While walking brings a far more nuanced experience of travel certain scenarios, inevitably, get played out again and again. Over and over, in sun and rain, Alan Booth was regularly stopped by drivers who assumed he was hitchhiking and could not understand why he wouldn’t take a lift from them.
As I stood consulting my map at a point where it looked as though I could finally get off the highway, a car drew up, the driver wound his window down and said in English, "Where go?"
"Obama," I replied, not looking up from my map.
He was half a minute piecing together his second English sentence, and when he had done this, he said, very carefully, "Where go?”
“Obama," I sighed and folded up my map.
The driver frowned at me, pointed straight down the highway, and said, "Obama. Obama. Obama."
"Yes," I replied in Japanese, "but I'm walking, so I'd rather get off the highway, you see. Anyway, I can read a map quite well and I know exactly where I am."

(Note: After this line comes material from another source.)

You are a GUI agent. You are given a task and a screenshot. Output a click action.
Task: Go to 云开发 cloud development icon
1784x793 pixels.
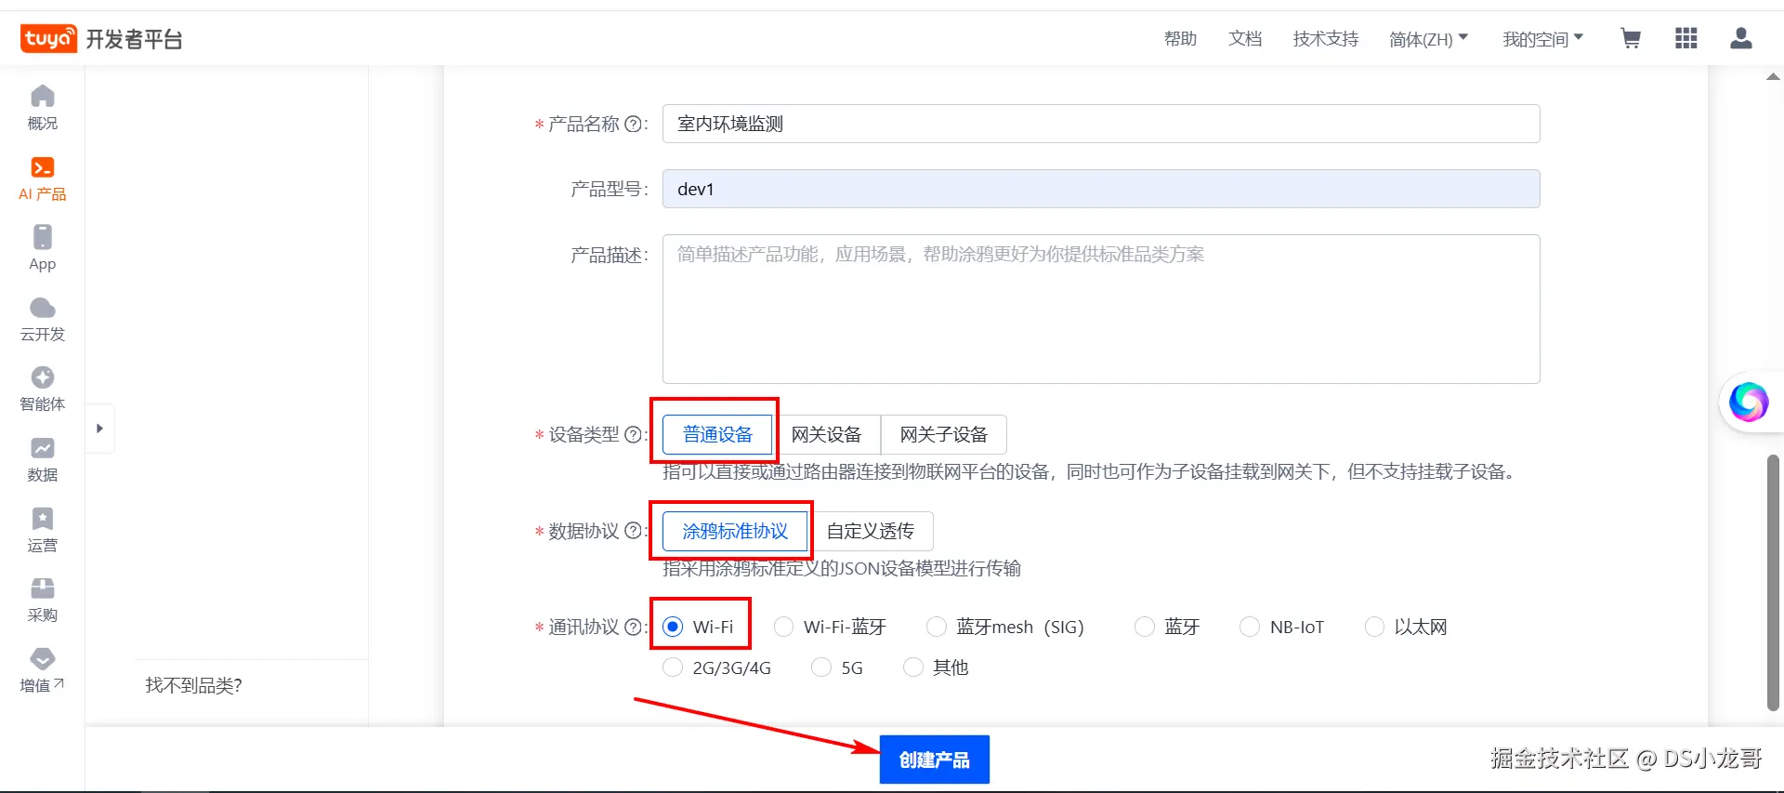(43, 319)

The effect of this on the driver was remarkable. It was as though each Japanese word I uttered were a gob of spittle in his face. His forehead puckered into furrows, his lips tightened, his eyes narrowed, he wound up the window and roared away, leaving me to turn wearily onto a quiet road that crossed a short, sluggish river.

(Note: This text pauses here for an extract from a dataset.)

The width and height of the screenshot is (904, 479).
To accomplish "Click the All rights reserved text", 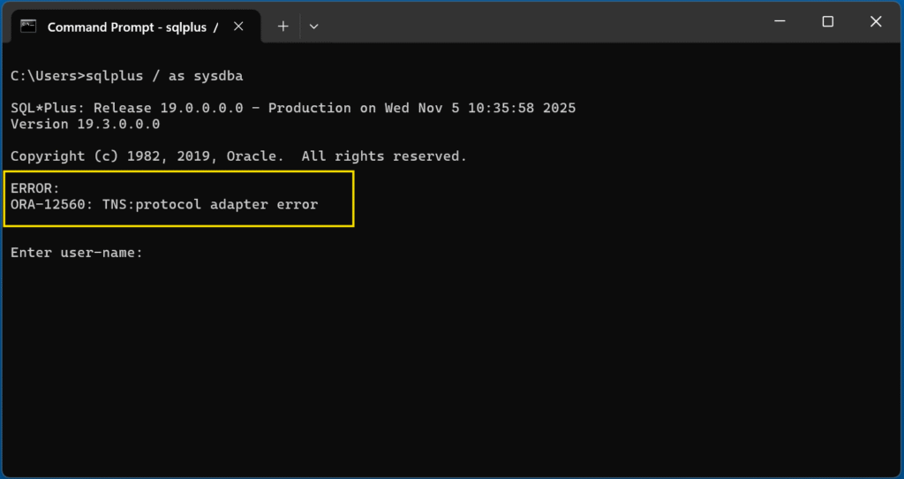I will coord(384,156).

The Roads to Sata is delightful not just because Booth ticks the descriptive boxes for scenery and an endless array of beer-drinking jaunts, but for his brief, often intense exchanges with the locals, many of whom cannot comprehend that he is speaking to them in Japanese. These conversations, often in tiny bars and on windswept beaches would be impossible in the age of the shinkansen, where commuters are whizzed from Tokyo to Kyoto quicker than the duration of a Studio Ghibli movie.